KUALA LUMPUR, March 4 — Former Goldman Sachs Group Inc banker Tim Leissner was ordered to forfeit US$43.7 million in cash and US$3.3 million worth of shares in fitness drink company Celsius Holdings Inc.

Yesterday, US District Judge Margo Brodie had instructed Leissner to surrender the assets as part of his earlier guilty plea to foreign bribery and money-laundering charges related to the 1Malaysia Development Berhad (1MDB) scandal, Bloomberg reported.

Leissner has been free on a US$20 million bail since his arrest in June 2018. He pleaded guilty in August 2018 and was the government’s star witness against his former Goldman colleague Roger Ng.

The forfeiture order comes the same day the government issued a recommendation for Ng, where he was ordered by Brodie to forfeit US$35.1 million.

The report said that Leissner’s lawyer Henry Mazurek declined to comment on the judge's decision while Ng’s lawyer Marc Agnifilo did not return a call for comments.

The US said that both Goldman’s former Southeast Asia head Leissner and Ng conspired with financier Low Taek Jho to bribe officials in Malaysia and Abu Dhabi to facilitate bond deals.

Low, better know as Jho Low, is the alleged mastermind of the sprawling fraud scheme.

Ng, 51, the only Goldman employee to go to trial over the multibillion-dollar looting, was convicted by a federal jury in April of three felony counts, including conspiring to violate US anti-bribery laws and conspiring to launder money.

Ng is scheduled to be sentenced on March 9.

Ownership of the Celsius shares remains in dispute as Ng sued Leissner in New York state court in November, alleging his ex-boss cheated him out of an investment worth at least US$130 million.

Ng alleged that Leissner took his original US$1.25 million investment in Celsius and claims it has since grown in value enormously. That case is still pending.

Brodie said Celsius shares were being held at a JPMorgan Chase & Co account in the name of Leissner’s former wife, Kimora Lee Simmons.

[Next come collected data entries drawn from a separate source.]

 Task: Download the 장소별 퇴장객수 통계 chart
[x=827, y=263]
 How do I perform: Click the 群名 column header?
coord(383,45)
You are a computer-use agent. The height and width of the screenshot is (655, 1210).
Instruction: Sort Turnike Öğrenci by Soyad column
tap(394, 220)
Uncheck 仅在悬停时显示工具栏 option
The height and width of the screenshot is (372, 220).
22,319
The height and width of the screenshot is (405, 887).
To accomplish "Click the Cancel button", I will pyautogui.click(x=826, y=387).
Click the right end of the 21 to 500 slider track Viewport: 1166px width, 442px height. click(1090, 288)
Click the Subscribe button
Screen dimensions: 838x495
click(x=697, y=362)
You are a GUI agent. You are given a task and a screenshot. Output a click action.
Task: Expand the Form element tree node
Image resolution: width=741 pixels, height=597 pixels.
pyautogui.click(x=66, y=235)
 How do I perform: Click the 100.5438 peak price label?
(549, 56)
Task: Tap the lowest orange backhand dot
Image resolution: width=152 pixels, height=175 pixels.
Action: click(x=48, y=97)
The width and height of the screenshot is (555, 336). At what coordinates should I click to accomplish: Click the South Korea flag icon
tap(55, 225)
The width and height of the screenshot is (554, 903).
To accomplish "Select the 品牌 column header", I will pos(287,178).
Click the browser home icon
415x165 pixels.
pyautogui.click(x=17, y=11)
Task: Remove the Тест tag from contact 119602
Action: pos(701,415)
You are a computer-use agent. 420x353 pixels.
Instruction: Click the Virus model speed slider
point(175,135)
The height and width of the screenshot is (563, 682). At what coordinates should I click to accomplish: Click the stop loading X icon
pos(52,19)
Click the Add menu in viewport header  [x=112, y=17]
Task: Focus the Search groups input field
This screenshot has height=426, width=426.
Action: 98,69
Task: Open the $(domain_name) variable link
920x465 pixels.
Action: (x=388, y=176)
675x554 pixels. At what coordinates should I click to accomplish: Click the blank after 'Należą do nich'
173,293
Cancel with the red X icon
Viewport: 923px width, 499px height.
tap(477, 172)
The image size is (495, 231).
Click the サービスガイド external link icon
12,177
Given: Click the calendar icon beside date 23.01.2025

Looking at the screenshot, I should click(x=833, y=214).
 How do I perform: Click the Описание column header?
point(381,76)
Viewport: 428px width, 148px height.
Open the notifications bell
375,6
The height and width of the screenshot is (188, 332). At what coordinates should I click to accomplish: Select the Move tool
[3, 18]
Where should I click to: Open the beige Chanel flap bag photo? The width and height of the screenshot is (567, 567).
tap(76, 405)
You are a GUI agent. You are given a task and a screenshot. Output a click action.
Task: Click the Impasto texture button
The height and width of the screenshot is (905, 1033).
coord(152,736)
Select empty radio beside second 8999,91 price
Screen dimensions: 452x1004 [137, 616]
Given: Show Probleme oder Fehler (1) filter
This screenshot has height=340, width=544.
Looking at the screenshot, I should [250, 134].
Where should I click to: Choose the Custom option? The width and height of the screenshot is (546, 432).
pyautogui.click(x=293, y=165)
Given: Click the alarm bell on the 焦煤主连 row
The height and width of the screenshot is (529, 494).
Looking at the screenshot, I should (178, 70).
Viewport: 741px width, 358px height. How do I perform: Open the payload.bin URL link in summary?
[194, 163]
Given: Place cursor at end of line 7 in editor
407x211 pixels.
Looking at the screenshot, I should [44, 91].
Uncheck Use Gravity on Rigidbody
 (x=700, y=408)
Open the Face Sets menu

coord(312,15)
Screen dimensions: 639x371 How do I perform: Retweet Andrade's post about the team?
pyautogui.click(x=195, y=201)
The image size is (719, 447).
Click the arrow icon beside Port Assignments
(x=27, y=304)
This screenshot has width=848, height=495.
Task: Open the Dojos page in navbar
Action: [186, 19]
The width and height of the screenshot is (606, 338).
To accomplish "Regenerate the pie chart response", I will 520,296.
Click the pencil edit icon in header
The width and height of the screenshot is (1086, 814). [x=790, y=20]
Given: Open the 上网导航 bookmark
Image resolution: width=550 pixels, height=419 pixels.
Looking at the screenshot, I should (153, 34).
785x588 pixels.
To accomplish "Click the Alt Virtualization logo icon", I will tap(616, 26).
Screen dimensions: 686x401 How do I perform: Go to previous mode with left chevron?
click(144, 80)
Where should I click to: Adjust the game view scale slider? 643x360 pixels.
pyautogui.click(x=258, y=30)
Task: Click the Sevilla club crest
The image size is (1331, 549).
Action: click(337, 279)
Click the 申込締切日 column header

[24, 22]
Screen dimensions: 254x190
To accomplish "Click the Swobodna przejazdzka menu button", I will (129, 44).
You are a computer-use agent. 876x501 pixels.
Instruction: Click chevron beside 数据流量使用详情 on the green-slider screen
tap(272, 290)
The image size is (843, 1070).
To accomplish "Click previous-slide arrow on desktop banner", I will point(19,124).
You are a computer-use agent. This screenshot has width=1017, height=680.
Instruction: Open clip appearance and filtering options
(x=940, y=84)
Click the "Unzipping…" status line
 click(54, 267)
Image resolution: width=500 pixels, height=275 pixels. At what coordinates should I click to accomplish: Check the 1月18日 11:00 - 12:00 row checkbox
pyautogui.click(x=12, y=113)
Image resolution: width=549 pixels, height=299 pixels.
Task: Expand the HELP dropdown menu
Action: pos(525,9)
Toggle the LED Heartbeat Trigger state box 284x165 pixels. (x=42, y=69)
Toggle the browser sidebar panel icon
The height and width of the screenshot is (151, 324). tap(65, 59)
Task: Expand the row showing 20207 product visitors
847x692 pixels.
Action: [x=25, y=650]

The judge said anyone who asserts a legal interest in the Celsius shares may file a petition with the court. Low stole US$1.42 billion from three bond transactions that Goldman arranged for 1MDB, according to a forensic accountant with the Federal Bureau of Investigation who testified at Ng’s trial.

The US said evidence showed Ng collected US$35.1 million in the fraud while Leissner received US$73.4 million. Low remains a fugitive.

US said that the former Malaysian prime minister Datuk Seri Najib Razak reaped US$756 million of the US$6.5 billion raised in the bond offerings, while his stepson, Riza Aziz, pocketed US$238 million.

Quoting the prosecutor, the report said that Aziz used at least US$60 million of his 1MDB money to produce The Wolf of Wall Street.

Leissner testified at the trial that, as part of his guilty plea, he had agreed to surrender a stake in Celsius he estimated was now worth about US$200 million and had previously posted US$3.25 million shares in Celsius as collateral to secure his bond.

During his time on the witness stand he admitted to faking divorce documents, creating phony email accounts, marrying multiple women at the same time and keeping money that wasn’t his.